Le cas de la nounou espionnée en France par un couple de Tarn a levé le voile sur les risques qu’encourent ceux qui épient. Au moment de la plainte déposée par les parents du petit, la nounou avait répliqué en portant plainte contre eux pour atteinte à la vie privée. Celle-ci a finalement été déboutée par le tribunal. La loi en France indique que dans le cas d’une nourrice, l’employeur possède un droit de surveillance sur son employée car l’intérêt de l’enfant est supérieur. Un enregistrement sonore ou visuelle peut alors être une preuve recevable en cour.
Difficile de confier la prunelle de ses yeux à quelqu’un d’autre. Quel que soit le mode de garde employé, une période d’adaptation est primordial pour le bébé, la personne qui s’en occupera et les parents qui doivent se sentir bien et en confiance. Dans son livre, Une nounou ? Éviter les pièges et bien la choisir, Juliette Viatte, auteure française, donne quelques pistes pour que tout se passe bien.
Les observer ensemble
Le comportement de bébé est le premier indicateur de la relation bébé-nounou.
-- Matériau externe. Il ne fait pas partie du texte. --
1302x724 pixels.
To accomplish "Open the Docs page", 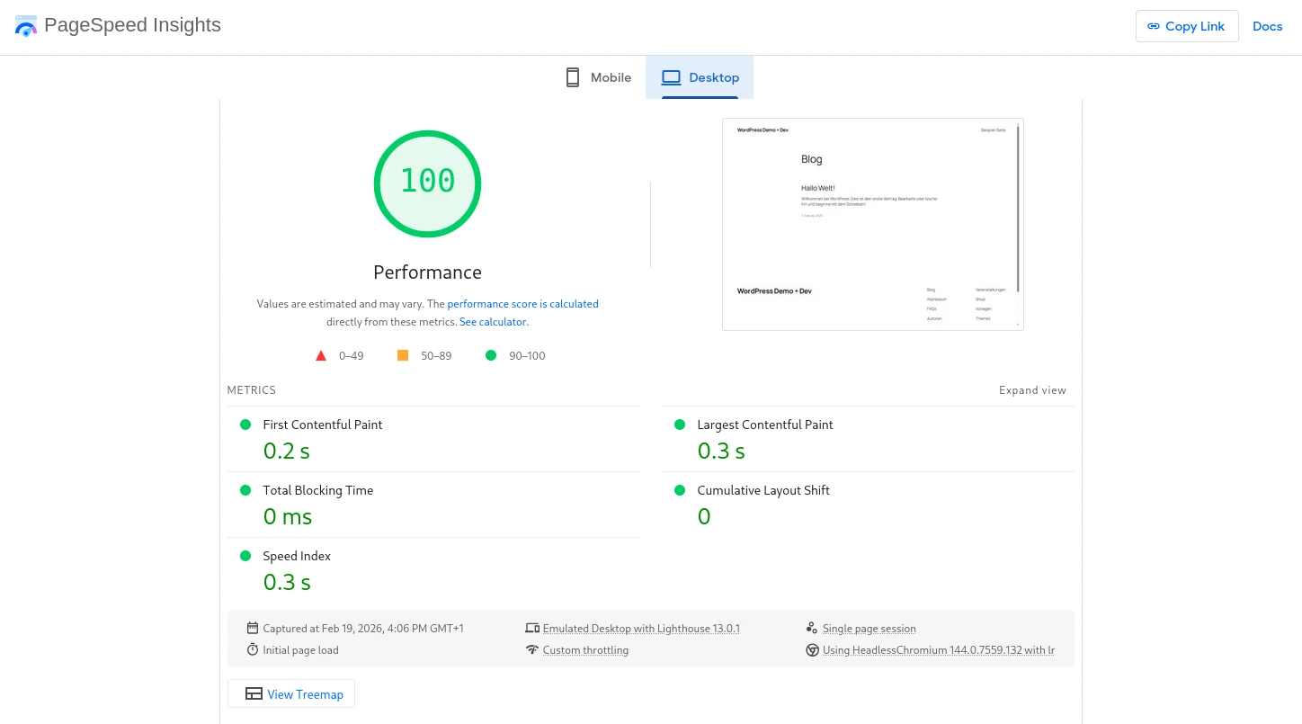I will point(1268,26).
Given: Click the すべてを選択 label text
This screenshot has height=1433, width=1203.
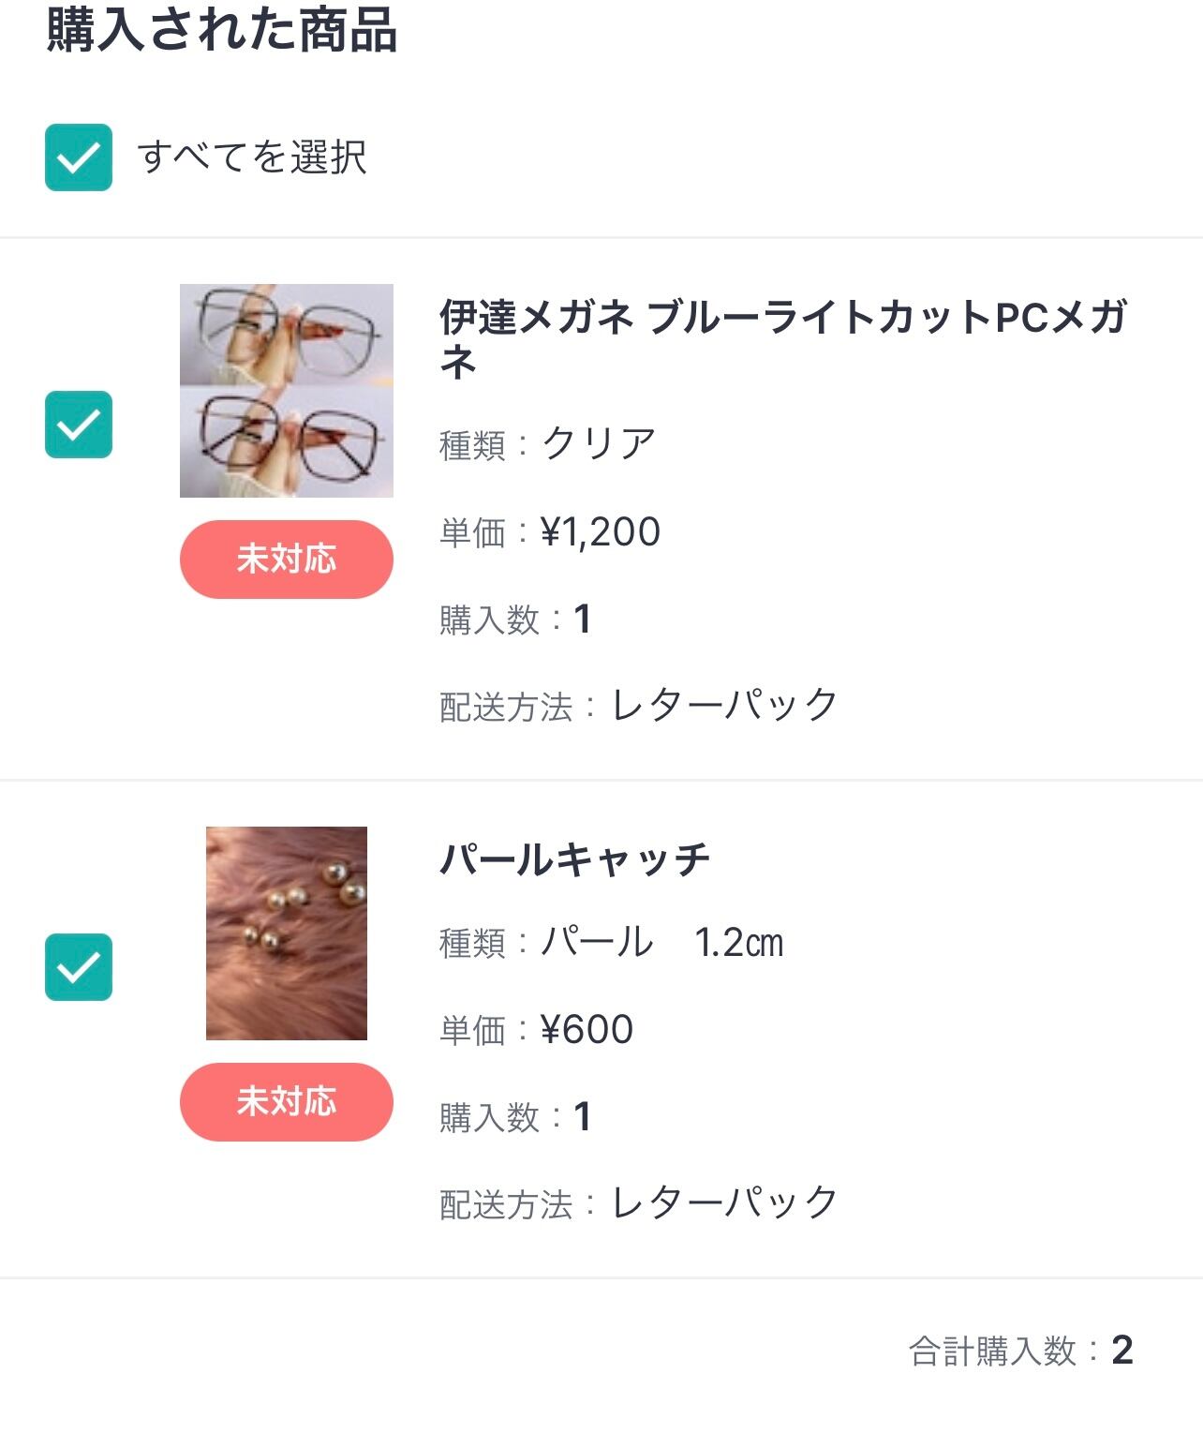Looking at the screenshot, I should (251, 157).
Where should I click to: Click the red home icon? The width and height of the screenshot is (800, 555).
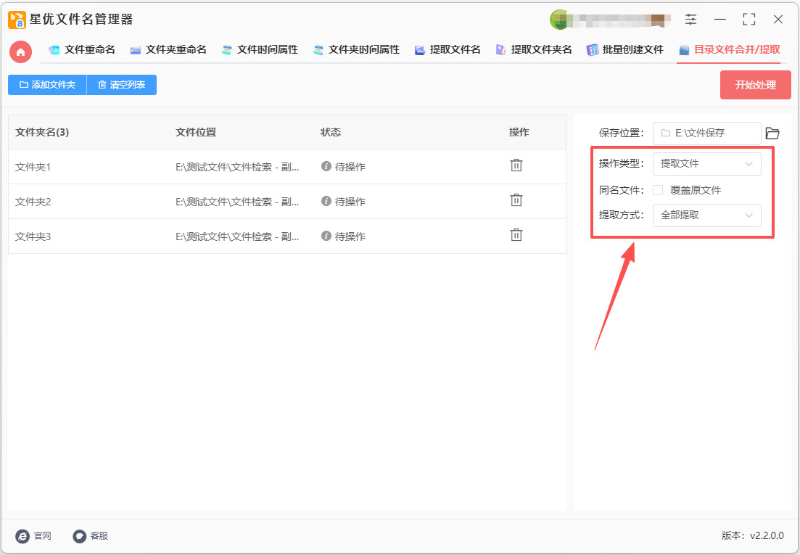tap(20, 52)
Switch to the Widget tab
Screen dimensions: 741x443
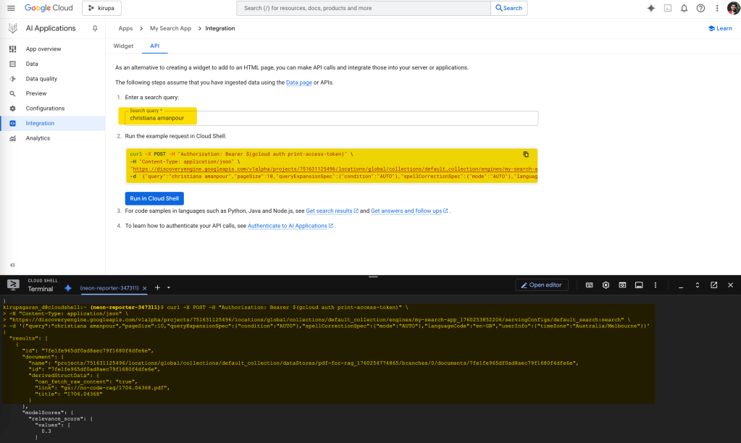(x=124, y=46)
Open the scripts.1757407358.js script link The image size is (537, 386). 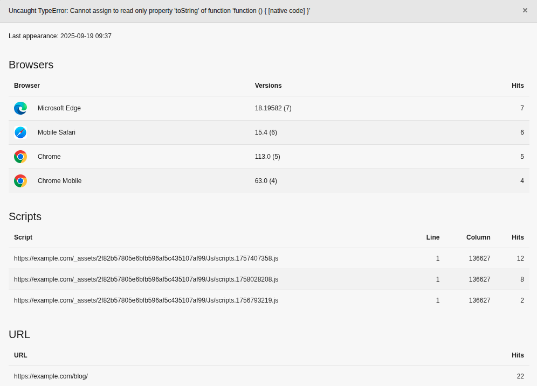[x=146, y=258]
Paraît-il content de retrouver sa nounou ou est-il réticent en la voyant ? Est-il joyeux en vous retrouvant ou a-t-il l’air triste ? Les réactions de votre enfant peuvent vous mettre sur la piste, mais attention, ce n’est pas parce qu’il fait une crise en la voyant le matin qu’il est malheureux avec elle. En tant que parents, il est normal que vous vous posiez des questions. Par contre, si vous remarquez, qu’au bout de deux mois, il ne se sent toujours pas bien, qu’il boude, qu’il est anxieux et qu’il a du mal à dormir, «c’est sans doute le signe qu’entre la nounou et bébé, ça ne passe pas», explique Juliette Viatte.
Dialoguez avec la nounou
Pour qu’une relation de confiance s’établisse entre vous et la personne qui garde votre bout de chou, il faut lui laisser le temps de faire ses preuves. Pour cela, il faut apprendre à la connaître et à lui faire confiance. Pour que le dialogue s’établisse entre vous deux, posez-lui des questions sur le déroulement de la journée, sur ce que bébé a fait, ce qu’il a mangé.
Lui donner des informations
Posez des questions oui, mais donner des infos aussi. Selon Juliette Viatte, il est essentiel de donner les informations nécessaires concernant ce qui se passe dans votre famille pour qu’elle puisse mieux comprendre ce qui se passe dans la tête de votre petit.
Une petite visite de temps à autre
Si vous trouvez un peu extrême et déplacé de se cacher pour espionner votre nounou, vous pouvez trouver un moyen beaucoup plus subtil d’évaluer son travail. Pourquoi ne pas faire une petite visite surprise en prétextant une réunion annulée à la dernière minute. Avancez tranquillement. Ça vous donnera assez de temps de voir ce qu’ils font ensemble ou pas…
Écoutez les autres
«Trop souvent, les gens ne parlent que lorsqu’il y a eu un problème et que la rupture entre la nounou et les parents est consommée. C’est bien dommage, il aurait mieux valu qu’ils osent dire ce qu’ils avaient remarqué avant !» explique l’auteure dans son livre. Vous l’aurez compris, une petite enquête en douceur peut vous aider à vous faire une idée du personnage. Parlez à droite et à gauche, à ceux qui ont eu recours à ses services. Si les échos concordent, vous aurez une indication.